You will receive a warning if the data presented for Fletcher checksum
has holes.
.PP
You should also be aware that the lower and upper bounds of your data
may not be the same as the lower and upper bounds of your EPROM.  This
is another reason to use the \fB\-fill\fP filter, because it will
establish the data across the full EPROM address range.
.PP
http://en.wikipedia.org/wiki/Fletcher%27s_checksum
.RE
.\"             fletcher 32, little endian
.TP 8n
\fB\-Fletcher_32_Little_Endian\fP \f[I]address\fP
.RS
This filter may be used to insert a Fletcher 32\[hy]bit checksum
of the data into the data.  Four bytes, in little\[hy]endian order, are inserted
at the address given.  Holes in the input data are ignored.  Bytes are
processed in ascending address order (\f[I]not\fP in the order they appear
in the input).
.PP
\f[B]Note:\fP If you have holes in your data, you will get a different
Fletcher checksum than if there were no holes.  This is important because
the in\[hy]memory EPROM image will not have holes.  You almost always want
to use the \fB\-fill\fP filter before any of the Fletcher checksum filters.
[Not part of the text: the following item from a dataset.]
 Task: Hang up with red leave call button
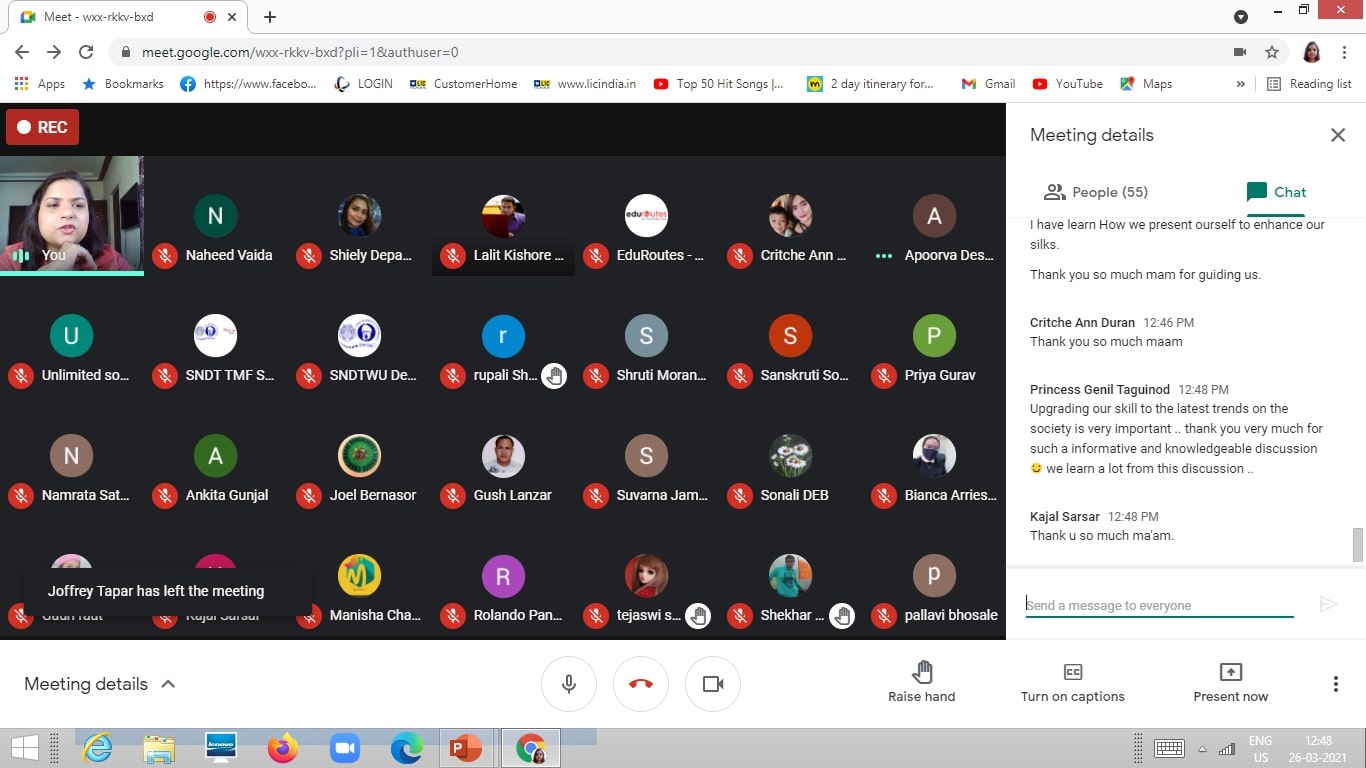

You will receive a warning if the data presented for Fletcher checksum
has holes.
.PP
You should also be aware that the lower and upper bounds of your data
may not be the same as the lower and upper bounds of your EPROM.  This
is another reason to use the \fB\-fill\fP filter, because it will
establish the data across the full EPROM address range.
.PP
http://en.wikipedia.org/wiki/Fletcher%27s_checksum
.RE
.\" ----------  G  ---------------------------------------------------------
.\" ----------  H  ---------------------------------------------------------
.\" ----------  I  ---------------------------------------------------------
.\" ----------  J  ---------------------------------------------------------
.\" ----------  K  ---------------------------------------------------------
.\" ----------  L  ---------------------------------------------------------
.\"             length, big endian
.TP 8n
\fB\-Length_Big_Endian\fP \f[I]address\fP [ \f[I]nbytes\fP [ \f[I]width\fP ]]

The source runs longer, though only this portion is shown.